▶ Exercise text
A MUM-of-two with Type one diabetes says sufferers should receive emotional and psychological support, following new research showing it can affect their mental health.

Research conducted by Diabetes UK shows that seven out of ten people feel overwhelmed by the demands of living with diabetes, significantly affecting their mental and physical health.

The survey of more than 2,000 adults with Type 1, Type 2 and other types of diabetes from across the UK shows that three quarters of those who feel overwhelmed say that this affects how well they can manage the condition.

In order to explore the links between mental health and diabetes Diabetes UK collected extensive insights from people affected by the condition and healthcare professionals from across the UK.

One of those is Heather Key from Prescot was diagnosed with Type 1 diabetes when she was 14 months-old.

The mum-of-two believes people with diabetes should receive emotional and psychological support if they need it.

Heather says that a lack of understanding of diabetes from others has had an impact on her mental health and her diabetes.

▶ Collected data
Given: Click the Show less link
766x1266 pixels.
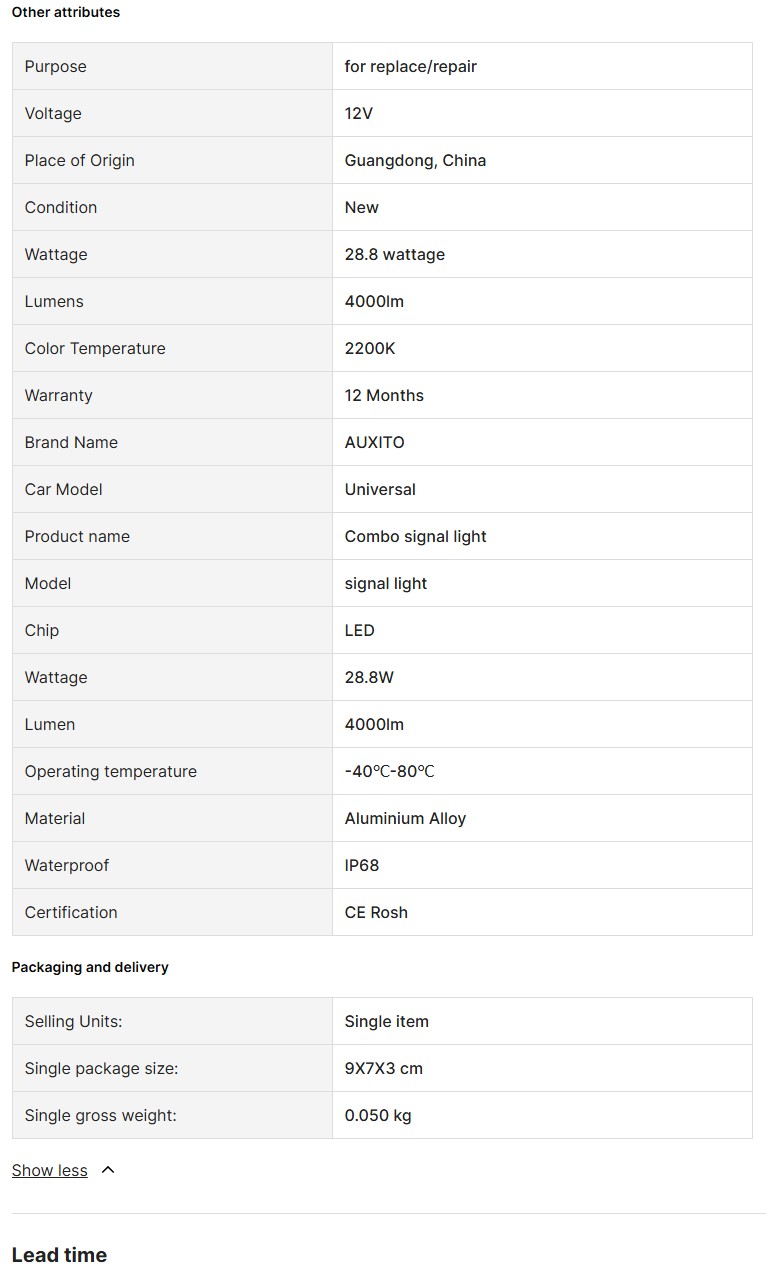Looking at the screenshot, I should click(x=50, y=1170).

▶ Problems and tasks
- 1) Answer these questions about the article on diabetes and mental health.
(a) How many adults took part in the survey?
(b) According to the Diabetes UK research, how many people feel overwhelmed by the demands of living with diabetes?
(c) How old was Heather Key when she was diagnosed with Type 1 diabetes?
- 2) Rewrite the part of the article on diabetes and mental health starting at "In order to" and ending at "and her diabetes.", with "healthcare professionals" changed to "health workers".

▶ Outputs by task
- 1)
(a) More than 2,000 adults.
(b) Seven out of ten people.
(c) She was 14 months old.

- 2)
In order to explore the links between mental health and diabetes Diabetes UK collected extensive insights from people affected by the condition and health workers from across the UK.

One of those is Heather Key from Prescot was diagnosed with Type 1 diabetes when she was 14 months-old.

The mum-of-two believes people with diabetes should receive emotional and psychological support if they need it.

Heather says that a lack of understanding of diabetes from others has had an impact on her mental health and her diabetes.